課題一覧:
A. 鼻についての文章に出てくる体の部位の名称を、複合語の一部として現れるものも含めて、重複なくすべて挙げてください。
B. 鼻についての文章の最後の一文に続けて、その先を書き継いでください。

鼻について

「よく鼻血が出る人いるでしょ?あれは鼻腔内に毛細血管が張り巡らされているからなんだけど、何でそういう構造になってるか分かる?寒い所で口呼吸すると肺が痛くなる感覚を味わったことがあると思うけど、鼻呼吸をすると大丈夫なんだよね。口呼吸と鼻呼吸では肺に空気が到達するまでに1秒くらいラグがあって、鼻から吸引された冷たい空気は鼻腔の毛細血管で温められて肺へのダメージを軽減できるってわけ」

 以上、医学科の友人が、わざわざインドで教えてくれた鼻のまめ知識。

 僕について語るとき、鼻は切っても切り離せない話題である。自分の鼻については何も語ることはない。特別素晴らしい鼻を持っているとも思わないし、コンプレックスがあるわけでもない。他人の鼻が問題である。人の容姿について語るとき、鼻は大きなウエイトを占めてくる。この人の鼻素敵だな、って思う人は問答無用で僕からの好感度が上がってしまう。たかが鼻が良い形をしているだけなのに。爪と違って違和感や嫌悪感を抱くことはない(一般的で特異でない鼻なら)。鼻に惚れるってだけである。

参考資料:
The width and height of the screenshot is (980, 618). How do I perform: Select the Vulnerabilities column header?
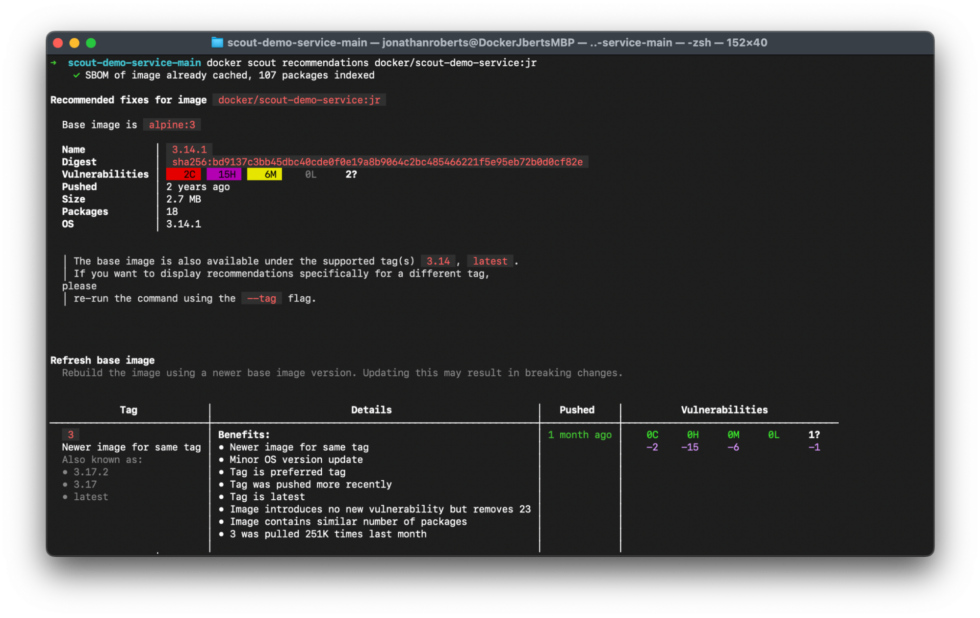[x=725, y=409]
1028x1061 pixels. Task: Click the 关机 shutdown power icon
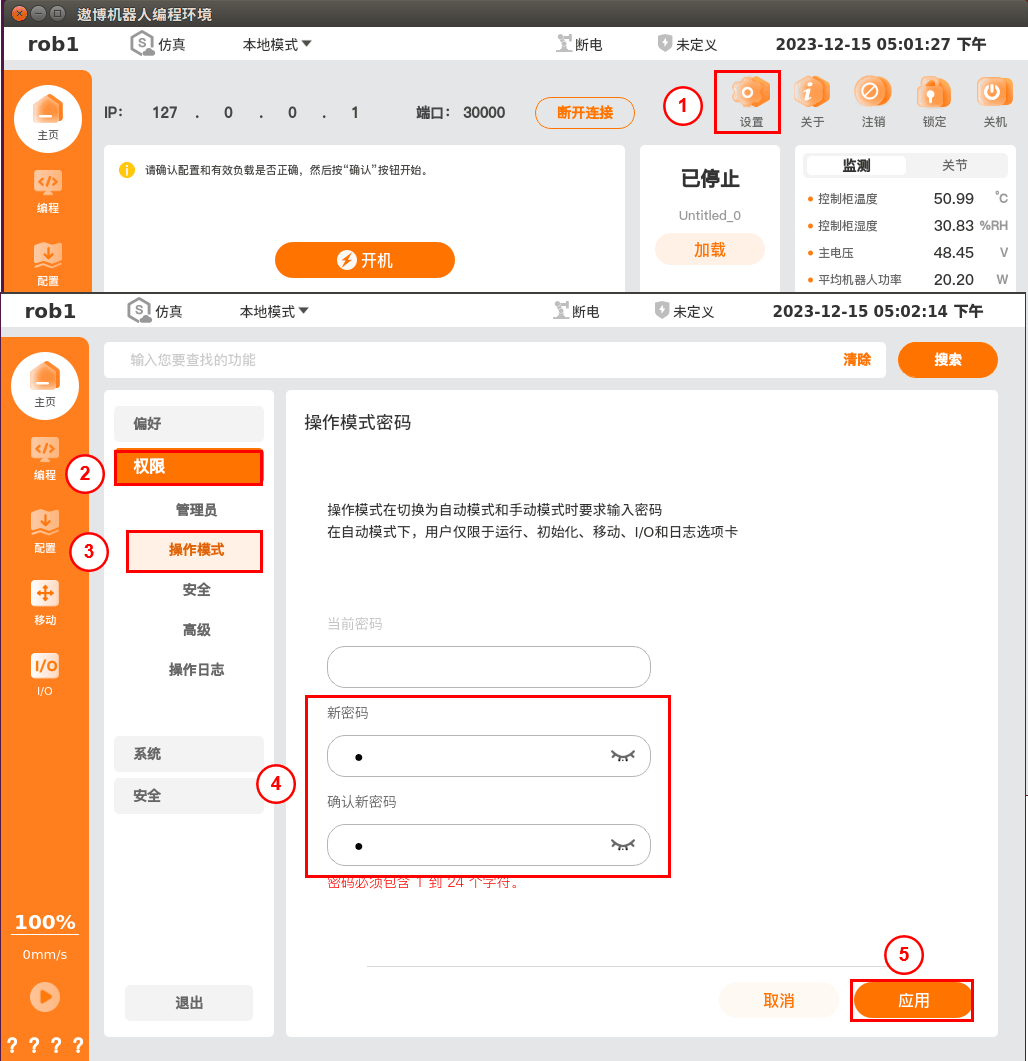[994, 93]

解答一覧:
A. 鼻、鼻腔、毛細血管、肺、口、爪

B.
 鼻は顔のどこについているかご存知?そう顔の中心である。顔のパーツで鼻が重要なのは自明のことである。鼻がどれだけ重要かがピンと来ていない読者諸賢は某名前を口にしてはいけない闇の帝王を思い浮かべてくれれば鼻が如何に重要か、お分かりいただけるだろう。闇の帝王ともなれば鼻がないことなど、取るに足らぬことなのかもしれないが。しかし、いつも思うのは、あれじゃ眼鏡掛けられないなぁと。

 どういう鼻がいいのか理論をまだ自分の中でも昇華できていない。見て、好きか否かの判断しかできない。とどのつまり、まだ僕はアマチュアということだ。しかし、まあ、鼻のプロになるつもりもないので、自分の好きな鼻が判別出来るだけで満足である。

 1つ分かってることは、存在感が重要だということだ。全国の小さい鼻クラブの皆さんを貶しているわけでなく、個人の好みの問題として。今まで出会った美鼻はいずれも鼻の主張の塩梅が丁度いい。顔として認識される前に鼻が1つの存在として認識される必要がある。しかし、高すぎても大きすぎてもシャープすぎてもダメなのだ。もうこれはどの程度どうだといいとかいう問題ではなく僕には経験からくる判断しかできない。芸能人でいうと仲里依紗能年玲奈がとてもとても素敵な鼻をしているので参考までに。

 万城目学の著書『鴨川ホルモー』の主人公も確か鼻好きだった気がする。僕の他には、彼しか鼻同業者を知らないので現実世界にいないことが大変残念である。鼻談義に花を咲かせたかった。鴨川ホルモーを読むことで、僕が素敵な鼻に出会ったとき、どのように感じるのかを部分的にではあるが理解できると思うので、鼻に目覚めかけてる人は一読することを勧める。